We’ve just released a major update to publisher profiles to address exactly this. The new profiles include overall ratings and tour counts, a tagline that sells you, not just your services, flexible location fields, expanded link options – including Wikipedia, Patreon, and Substack – as well as space for a bio with real substance.
These updates help distinguish your tours from AI-generated slop, which give you a bump in Google search results as well as responses to AI queries using tools like Claude and ChatGPT.
Your bio matters more than you might think. If it’s under 150 words, there’s a good chance Google won’t even index your profile page. We’ve also added structured credentials: awards, publications, education, certifications, professional associations and achievements.
Full documentation on updating your profile is available in our publisher documentation. Take the time to do it properly.
Be weirdly human
The idea of authority is changing. In a world where expertise can be easily generated, authority increasingly comes from lived experience.
Rosalía put it simply: “The more dopamine, the more I want the opposite.”
Most of us feel that way.

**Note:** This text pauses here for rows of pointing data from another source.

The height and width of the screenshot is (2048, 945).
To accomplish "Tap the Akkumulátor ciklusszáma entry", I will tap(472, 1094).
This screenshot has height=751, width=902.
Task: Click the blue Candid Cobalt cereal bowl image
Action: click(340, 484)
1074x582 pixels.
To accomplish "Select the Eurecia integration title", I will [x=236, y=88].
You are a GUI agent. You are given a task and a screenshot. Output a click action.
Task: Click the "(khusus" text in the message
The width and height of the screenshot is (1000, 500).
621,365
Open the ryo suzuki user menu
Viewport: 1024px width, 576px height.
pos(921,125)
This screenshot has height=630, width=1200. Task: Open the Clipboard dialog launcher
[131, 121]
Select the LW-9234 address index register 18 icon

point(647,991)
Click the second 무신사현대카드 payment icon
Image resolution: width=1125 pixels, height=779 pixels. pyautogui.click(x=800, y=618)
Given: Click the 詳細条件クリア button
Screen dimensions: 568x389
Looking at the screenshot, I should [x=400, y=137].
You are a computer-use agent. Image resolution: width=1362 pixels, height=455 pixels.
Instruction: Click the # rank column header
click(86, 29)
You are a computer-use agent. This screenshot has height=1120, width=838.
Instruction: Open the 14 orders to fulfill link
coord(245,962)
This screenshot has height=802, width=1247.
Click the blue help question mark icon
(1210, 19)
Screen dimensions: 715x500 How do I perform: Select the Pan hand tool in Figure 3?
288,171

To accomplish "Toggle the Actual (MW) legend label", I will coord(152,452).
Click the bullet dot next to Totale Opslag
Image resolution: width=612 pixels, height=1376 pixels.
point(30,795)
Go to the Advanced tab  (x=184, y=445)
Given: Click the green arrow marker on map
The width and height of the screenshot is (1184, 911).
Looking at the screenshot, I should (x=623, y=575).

We’re surrounded by content optimised for engagement metrics, designed to capture attention rather than reward it. VoiceMap audio tours offer something different: periods of time when you’re immersed in your surroundings, paying attention in a way you don’t in everyday life.
Your memories, opinions and weird fascinations aren’t unprofessional indulgences to edit out. They’re the whole point. They’re what triggers neural coupling, oxytocin, and trust. They’re what AI can’t replicate.
Be weirdly human. The science says it works.